#### WORK INSTRUCTION
Would you output the whole of the data exactly?

#### INFORMATION
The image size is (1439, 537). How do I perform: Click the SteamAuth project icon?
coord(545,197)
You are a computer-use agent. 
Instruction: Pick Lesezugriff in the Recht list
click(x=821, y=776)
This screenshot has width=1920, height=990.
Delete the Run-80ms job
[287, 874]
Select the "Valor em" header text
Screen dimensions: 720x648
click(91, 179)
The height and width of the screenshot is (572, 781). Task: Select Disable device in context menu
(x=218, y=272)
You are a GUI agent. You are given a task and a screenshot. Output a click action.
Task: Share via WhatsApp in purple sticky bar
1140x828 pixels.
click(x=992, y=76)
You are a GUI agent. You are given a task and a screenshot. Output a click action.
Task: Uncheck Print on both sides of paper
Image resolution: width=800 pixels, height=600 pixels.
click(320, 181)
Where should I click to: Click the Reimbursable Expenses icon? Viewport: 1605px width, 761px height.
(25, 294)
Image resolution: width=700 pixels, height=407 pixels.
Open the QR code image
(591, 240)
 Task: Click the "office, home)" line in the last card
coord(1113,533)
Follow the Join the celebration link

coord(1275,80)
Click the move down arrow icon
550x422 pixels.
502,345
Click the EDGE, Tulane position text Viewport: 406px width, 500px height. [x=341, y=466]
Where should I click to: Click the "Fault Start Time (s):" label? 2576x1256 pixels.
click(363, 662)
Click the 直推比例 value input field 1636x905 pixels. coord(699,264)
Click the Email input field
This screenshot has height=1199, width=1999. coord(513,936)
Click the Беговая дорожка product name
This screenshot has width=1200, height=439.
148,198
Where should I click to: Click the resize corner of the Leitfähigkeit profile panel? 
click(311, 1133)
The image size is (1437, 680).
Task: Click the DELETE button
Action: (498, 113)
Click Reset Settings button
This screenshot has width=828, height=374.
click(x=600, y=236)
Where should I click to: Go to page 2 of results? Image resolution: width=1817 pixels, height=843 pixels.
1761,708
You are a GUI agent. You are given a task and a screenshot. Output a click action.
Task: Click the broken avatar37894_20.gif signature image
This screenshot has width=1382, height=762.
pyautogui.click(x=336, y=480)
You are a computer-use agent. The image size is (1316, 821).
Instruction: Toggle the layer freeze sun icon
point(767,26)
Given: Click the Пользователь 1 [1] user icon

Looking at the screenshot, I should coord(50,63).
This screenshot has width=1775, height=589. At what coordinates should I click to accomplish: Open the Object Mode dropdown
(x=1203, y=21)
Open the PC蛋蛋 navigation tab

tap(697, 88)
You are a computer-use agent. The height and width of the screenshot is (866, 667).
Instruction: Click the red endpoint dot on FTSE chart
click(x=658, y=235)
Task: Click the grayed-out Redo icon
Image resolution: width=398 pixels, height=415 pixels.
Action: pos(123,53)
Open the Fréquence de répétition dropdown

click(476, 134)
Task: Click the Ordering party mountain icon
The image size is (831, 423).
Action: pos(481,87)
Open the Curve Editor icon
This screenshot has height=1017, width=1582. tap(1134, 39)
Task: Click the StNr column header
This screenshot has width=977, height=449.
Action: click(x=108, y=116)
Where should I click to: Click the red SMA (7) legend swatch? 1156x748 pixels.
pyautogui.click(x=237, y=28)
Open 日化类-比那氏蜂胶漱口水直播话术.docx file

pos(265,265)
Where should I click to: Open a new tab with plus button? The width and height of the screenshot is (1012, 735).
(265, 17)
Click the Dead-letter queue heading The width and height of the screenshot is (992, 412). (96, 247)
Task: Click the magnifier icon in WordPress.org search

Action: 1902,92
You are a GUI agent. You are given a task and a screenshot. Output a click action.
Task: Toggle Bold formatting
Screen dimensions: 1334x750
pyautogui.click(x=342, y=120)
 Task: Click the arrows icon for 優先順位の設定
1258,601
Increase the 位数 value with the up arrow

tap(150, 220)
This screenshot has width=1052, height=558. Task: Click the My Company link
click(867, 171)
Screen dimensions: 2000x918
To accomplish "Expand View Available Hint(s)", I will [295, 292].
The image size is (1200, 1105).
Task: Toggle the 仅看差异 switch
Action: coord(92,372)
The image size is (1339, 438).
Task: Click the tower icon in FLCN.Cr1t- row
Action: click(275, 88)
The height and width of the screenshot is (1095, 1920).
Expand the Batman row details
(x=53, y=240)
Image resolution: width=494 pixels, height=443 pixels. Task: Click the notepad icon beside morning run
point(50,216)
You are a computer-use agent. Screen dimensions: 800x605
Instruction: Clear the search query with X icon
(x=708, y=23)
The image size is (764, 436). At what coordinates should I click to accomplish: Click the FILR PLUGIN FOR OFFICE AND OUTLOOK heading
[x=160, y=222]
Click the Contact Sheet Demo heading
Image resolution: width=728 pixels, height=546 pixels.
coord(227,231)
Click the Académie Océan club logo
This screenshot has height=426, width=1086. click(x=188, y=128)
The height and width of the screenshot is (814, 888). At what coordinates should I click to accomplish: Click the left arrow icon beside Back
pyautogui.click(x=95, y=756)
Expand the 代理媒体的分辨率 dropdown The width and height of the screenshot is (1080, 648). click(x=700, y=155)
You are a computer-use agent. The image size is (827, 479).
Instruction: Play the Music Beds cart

#### SOLUTION TO THIS PROBLEM
The image size is (1439, 537). How do I perform: Click the SteamAuth project icon?
coord(545,197)
You are a computer-use agent. 
Instruction: Pick Lesezugriff in the Recht list
click(x=821, y=776)
This screenshot has width=1920, height=990.
Delete the Run-80ms job
[287, 874]
Select the "Valor em" header text
Screen dimensions: 720x648
click(91, 179)
The height and width of the screenshot is (572, 781). Task: Select Disable device in context menu
(x=218, y=272)
You are a GUI agent. You are given a task and a screenshot. Output a click action.
Task: Share via WhatsApp in purple sticky bar
1140x828 pixels.
click(x=992, y=76)
You are a GUI agent. You are given a task and a screenshot. Output a click action.
Task: Uncheck Print on both sides of paper
Image resolution: width=800 pixels, height=600 pixels.
click(320, 181)
Where should I click to: Click the Reimbursable Expenses icon? Viewport: 1605px width, 761px height.
(25, 294)
Image resolution: width=700 pixels, height=407 pixels.
Open the QR code image
(591, 240)
 Task: Click the "office, home)" line in the last card
coord(1113,533)
Follow the Join the celebration link

coord(1275,80)
Click the move down arrow icon
550x422 pixels.
502,345
Click the EDGE, Tulane position text Viewport: 406px width, 500px height. [x=341, y=466]
Where should I click to: Click the "Fault Start Time (s):" label? 2576x1256 pixels.
click(363, 662)
Click the 直推比例 value input field 1636x905 pixels. coord(699,264)
Click the Email input field
This screenshot has height=1199, width=1999. coord(513,936)
Click the Беговая дорожка product name
This screenshot has width=1200, height=439.
148,198
Where should I click to: Click the resize corner of the Leitfähigkeit profile panel? 
click(311, 1133)
The image size is (1437, 680).
Task: Click the DELETE button
Action: (498, 113)
Click Reset Settings button
This screenshot has width=828, height=374.
click(x=600, y=236)
Where should I click to: Go to page 2 of results? Image resolution: width=1817 pixels, height=843 pixels.
1761,708
You are a GUI agent. You are given a task and a screenshot. Output a click action.
Task: Click the broken avatar37894_20.gif signature image
This screenshot has width=1382, height=762.
pyautogui.click(x=336, y=480)
You are a computer-use agent. The image size is (1316, 821).
Instruction: Toggle the layer freeze sun icon
point(767,26)
Given: Click the Пользователь 1 [1] user icon

Looking at the screenshot, I should coord(50,63).
This screenshot has width=1775, height=589. At what coordinates should I click to accomplish: Open the Object Mode dropdown
(x=1203, y=21)
Open the PC蛋蛋 navigation tab

tap(697, 88)
You are a computer-use agent. The height and width of the screenshot is (866, 667).
Instruction: Click the red endpoint dot on FTSE chart
click(x=658, y=235)
Task: Click the grayed-out Redo icon
Image resolution: width=398 pixels, height=415 pixels.
Action: pos(123,53)
Open the Fréquence de répétition dropdown

click(476, 134)
Task: Click the Ordering party mountain icon
The image size is (831, 423).
Action: pos(481,87)
Open the Curve Editor icon
This screenshot has height=1017, width=1582. tap(1134, 39)
Task: Click the StNr column header
This screenshot has width=977, height=449.
Action: click(x=108, y=116)
Where should I click to: Click the red SMA (7) legend swatch? 1156x748 pixels.
pyautogui.click(x=237, y=28)
Open 日化类-比那氏蜂胶漱口水直播话术.docx file

pos(265,265)
Where should I click to: Open a new tab with plus button? The width and height of the screenshot is (1012, 735).
(265, 17)
Click the Dead-letter queue heading The width and height of the screenshot is (992, 412). (96, 247)
Task: Click the magnifier icon in WordPress.org search

Action: 1902,92
You are a GUI agent. You are given a task and a screenshot. Output a click action.
Task: Toggle Bold formatting
Screen dimensions: 1334x750
pyautogui.click(x=342, y=120)
 Task: Click the arrows icon for 優先順位の設定
1258,601
Increase the 位数 value with the up arrow

tap(150, 220)
This screenshot has width=1052, height=558. Task: Click the My Company link
click(867, 171)
Screen dimensions: 2000x918
To accomplish "Expand View Available Hint(s)", I will [295, 292].
The image size is (1200, 1105).
Task: Toggle the 仅看差异 switch
Action: coord(92,372)
The image size is (1339, 438).
Task: Click the tower icon in FLCN.Cr1t- row
Action: click(275, 88)
The height and width of the screenshot is (1095, 1920).
Expand the Batman row details
(x=53, y=240)
Image resolution: width=494 pixels, height=443 pixels. Task: Click the notepad icon beside morning run
point(50,216)
You are a computer-use agent. Screen dimensions: 800x605
Instruction: Clear the search query with X icon
(x=708, y=23)
The image size is (764, 436). At what coordinates should I click to accomplish: Click the FILR PLUGIN FOR OFFICE AND OUTLOOK heading
[x=160, y=222]
Click the Contact Sheet Demo heading
Image resolution: width=728 pixels, height=546 pixels.
coord(227,231)
Click the Académie Océan club logo
This screenshot has height=426, width=1086. click(x=188, y=128)
The height and width of the screenshot is (814, 888). At what coordinates should I click to accomplish: Click the left arrow icon beside Back
pyautogui.click(x=95, y=756)
Expand the 代理媒体的分辨率 dropdown The width and height of the screenshot is (1080, 648). click(x=700, y=155)
You are a computer-use agent. The image size is (827, 479).
Instruction: Play the Music Beds cart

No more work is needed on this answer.